**Extrait choisi**
=-=-=-=-=
Cette doctrine, si simple dans son exposition, si généreuse dans ses résultats, eut de zélés partisans et d’ardents adversaires. Elle fut embrassée par les hommes d’État les plus éclairés de cette époque, Turgot, Trudaine, Gournay, Malesherbes, Lavoisier, de Jaucourt, Condorcet, Raynal, Dupont, Morellet, Letrosne, etc. Parmi ses détracteurs, qui furent très-nombreux, il serait difficile de citer un nom de quelque poids. Smith, qui a été le plus redoutable adversaire de la doctrine des économistes, puisqu’il l’a anéantie, n’en parle qu’avec les plus grands égards, comme d’un système aussi noble que savant et ingénieux, rempli de vues saines et droites, et celui de tous qui s’est le plus approché des vrais principes de la matière.
=-=-=-=-=
**Tâche à réaliser**
Poursuivez l'extrait sur la doctrine des économistes à partir de sa dernière phrase.

Coordonnées des éléments:
=-=-=-=-=
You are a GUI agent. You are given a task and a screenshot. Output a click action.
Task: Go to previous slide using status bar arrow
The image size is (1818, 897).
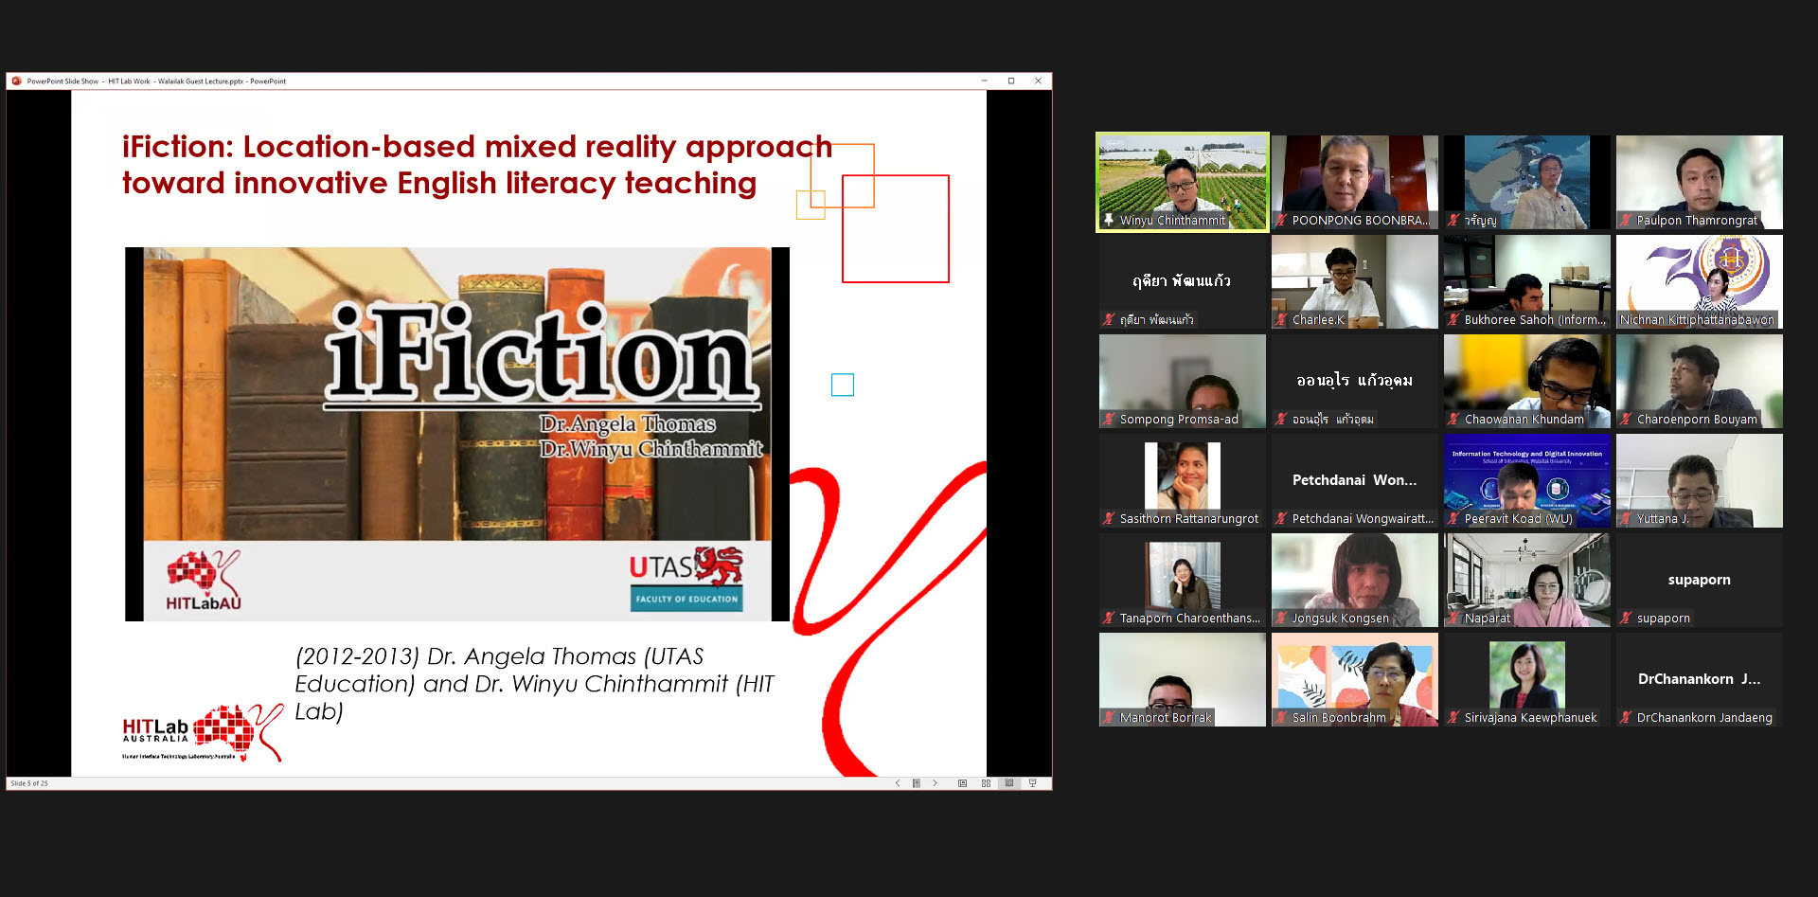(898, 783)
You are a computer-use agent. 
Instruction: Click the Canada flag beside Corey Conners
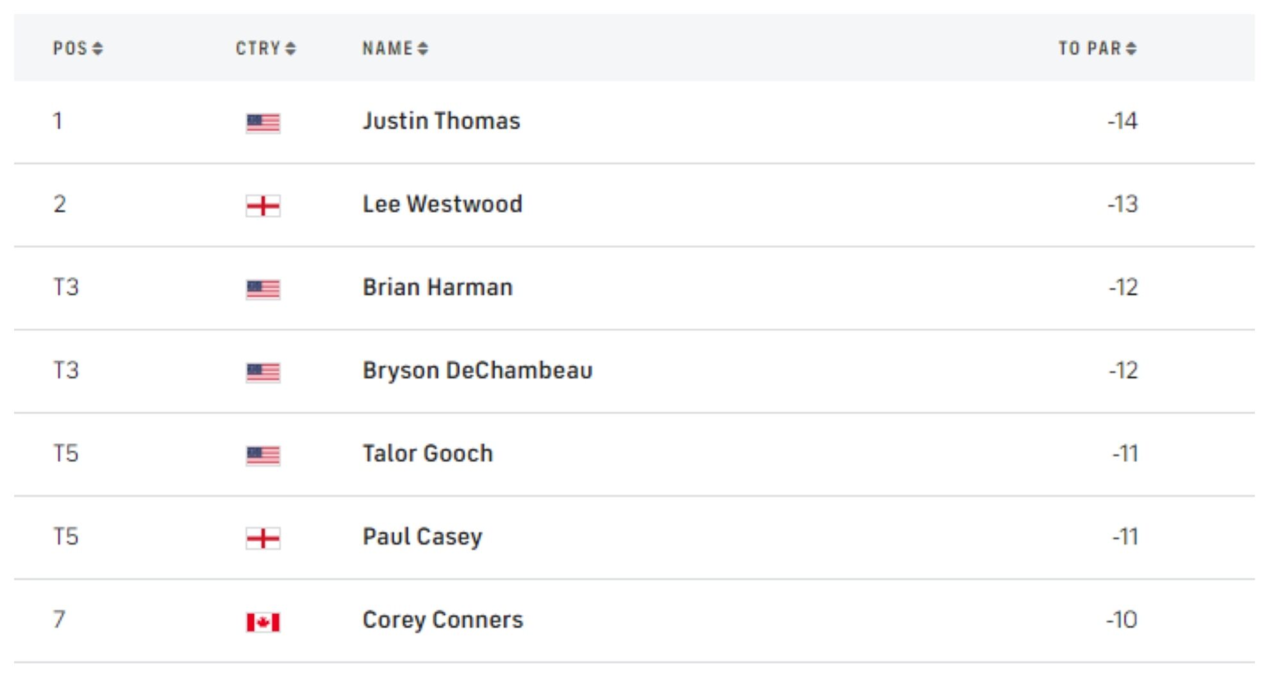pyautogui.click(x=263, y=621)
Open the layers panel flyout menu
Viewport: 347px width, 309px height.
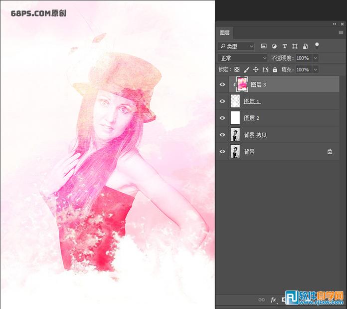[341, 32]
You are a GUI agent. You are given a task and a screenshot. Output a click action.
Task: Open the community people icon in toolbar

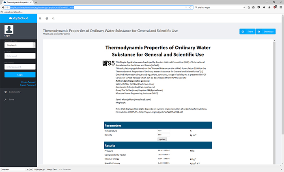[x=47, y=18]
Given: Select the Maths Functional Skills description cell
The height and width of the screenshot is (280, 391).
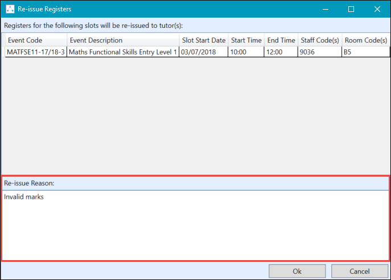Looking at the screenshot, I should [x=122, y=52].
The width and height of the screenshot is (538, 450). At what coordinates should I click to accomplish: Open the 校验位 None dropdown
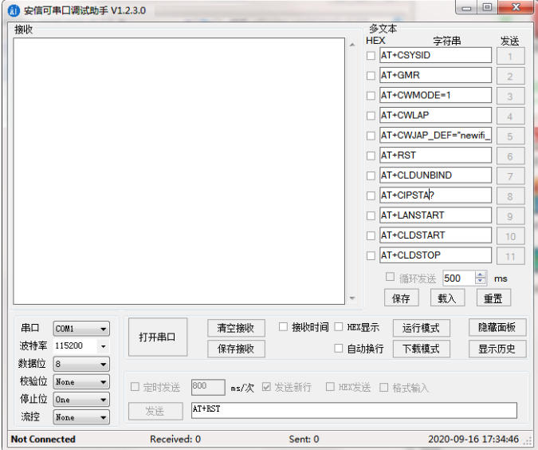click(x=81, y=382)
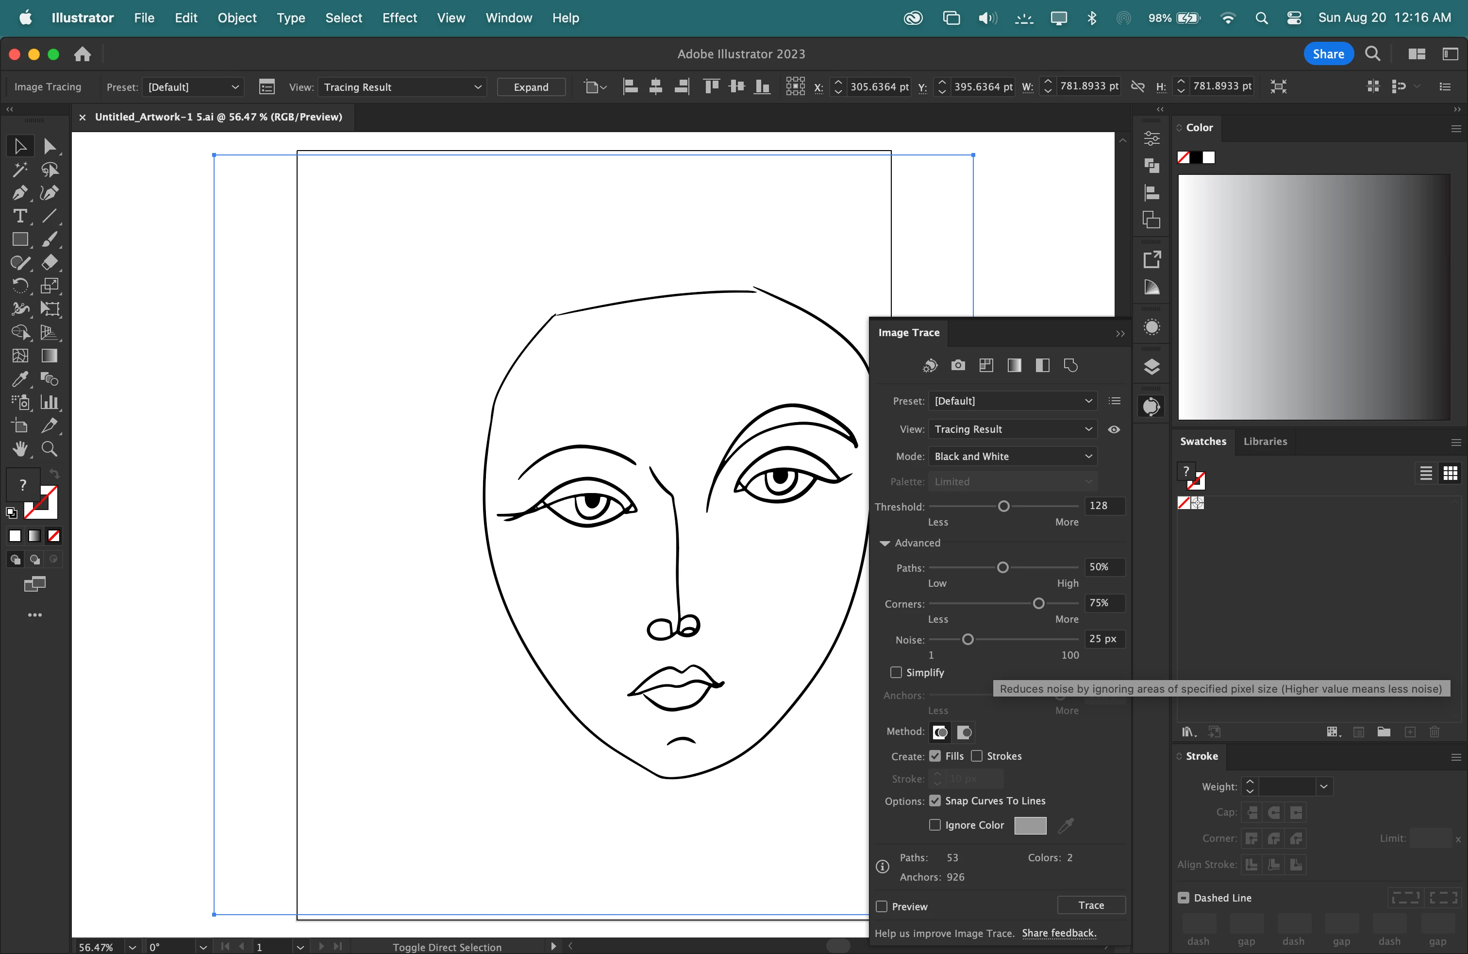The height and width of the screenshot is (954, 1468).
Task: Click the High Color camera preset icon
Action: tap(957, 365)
=-=-=-=-=
**Résultat de l'exercice**
Mais cette doctrine de pleine liberté jeta l’alarme parmi les traitants, les fermiers des revenus publics et leurs innombrables préposés. Elle blessa l’orgueil des ministres et les prétentions non moins exigeantes des premiers commis, dont elle semblait réduire à rien le profond savoir et la longue pratique des affaires. Les négociants et les gros manufacturiers s’indignaient de ce que leurs professions étaient flétries du nom de stériles. Les propriétaires fonciers eux-mêmes jetèrent de hauts cris contre l’impôt unique dont on proposait de les charger. Il n’y eut donc pas un intérêt, pas un préjugé, pas une passion qui ne se soulevât contre les économistes, et, à défaut de raisonnements, on attaqua les doctrines avec des pamphlets et des satires.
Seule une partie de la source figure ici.